Caption: Looking back towards Isabella Bay. Photo Justin Peter.

Kayakers explore the shoreWe saw a small pod on our way into the bay but, like the Narwhal, they were some distance away and did not rise out of the water very far.  Seas and wind were calm so we suited up and climbed into the zodiacs.  This was the only time Beth and I were in different zodiacs and I wish I had been able to go with her. While the area is a sanctuary, the whales don’t know that but they sure know that boat motors are bad news. As soon as the zodiacs hit the water all whales disappeared.  Beth’s zodiac motored over to where one was last seen and cut engine. Sure enough, up came a whale, very near her vessel.  She got a great look; I got distant glimpses. Lucky Beth!

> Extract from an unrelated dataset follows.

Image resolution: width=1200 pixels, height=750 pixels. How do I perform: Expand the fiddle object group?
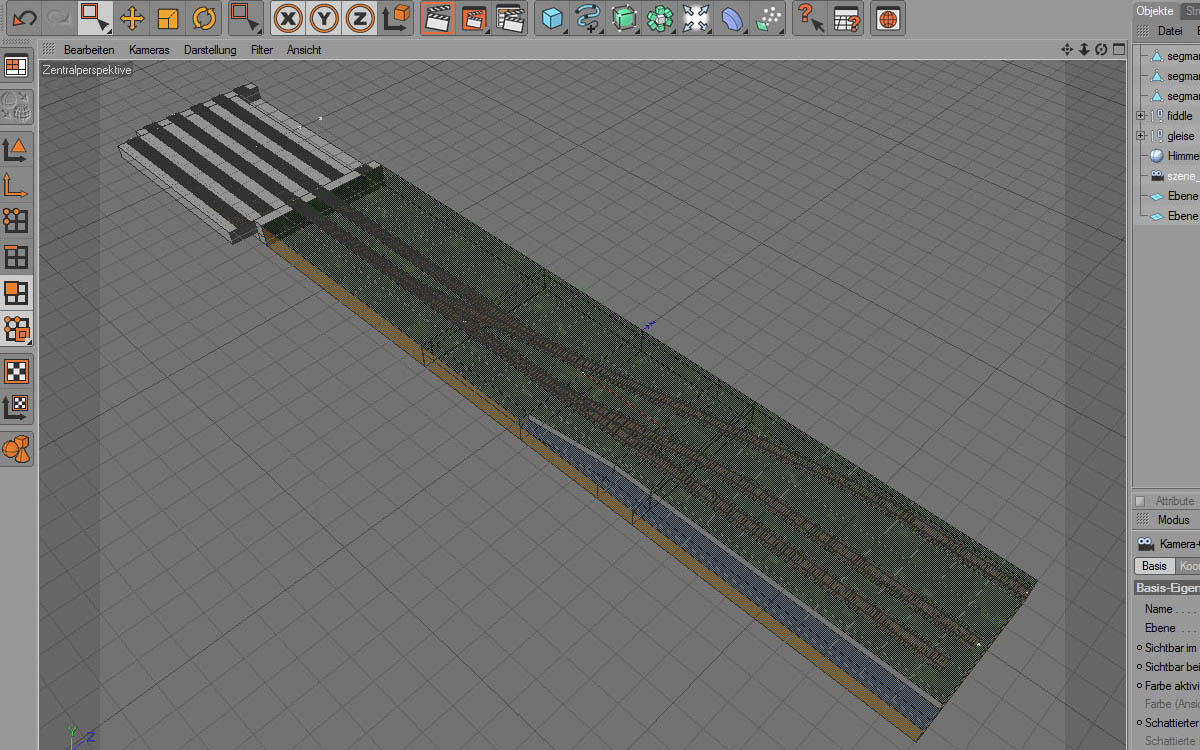(x=1140, y=116)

Caption: Kayakers heading out to explore the shore.  Photo: Justin Peter.

Our tour had a permit to travel in the waterway but not to go ashore.  A park Service aircraft actually flew around over us for several minutes to ensure we played by the rules.

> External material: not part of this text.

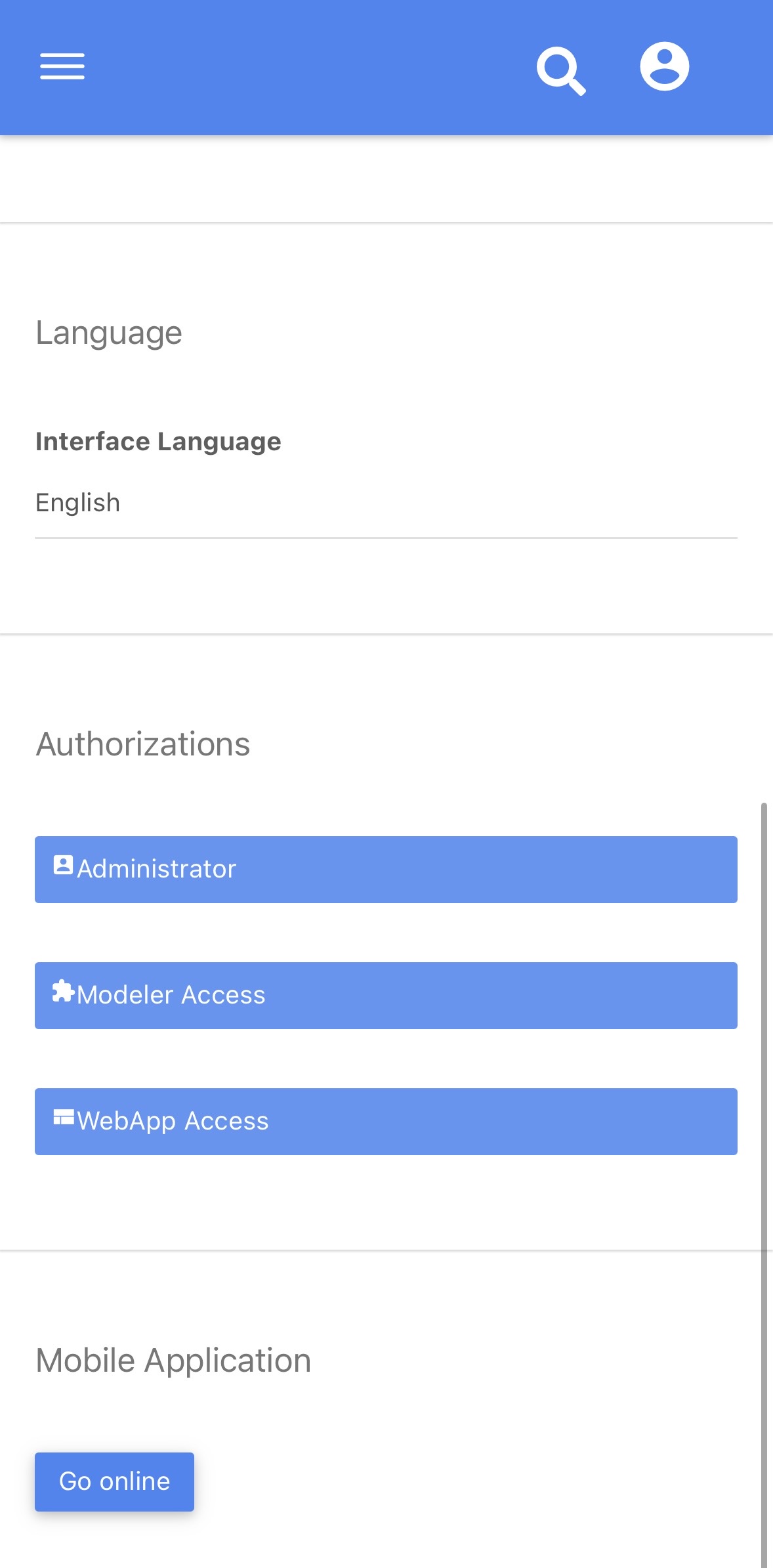This screenshot has width=773, height=1568.
Task: Choose the WebApp Access text label
Action: coord(173,1121)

Caption lleft: Being checked out by Canada Parks. Photo by Justin Peter.

The zodiac I was in “circumnavigated” an iceberg, travelled fairly close to the gravelly shore for a while then chugged around looking for sea life.  On shore we saw flocks of both Canada and Greater Snow Geese and a Polar Bear.  In the water we saw flocks of Thick-billed Murre, Black Guillemot and King Eider as well as Sabine’s and Glaucous Gulls.

Caption: Up close and personal with a small iceberg. Photo by Justin Peter.

We were back aboard the Vavilov for lunch and headed back to Baffin Bay and south. We had our usual excellent speakers in the afternoon in moderately rough seas.  Wave action became rougher as the day progressed and the boat was really rocking by bedtime.

Beth and I were both fine, but there were a lot fewer barf bags in the hallways next morning.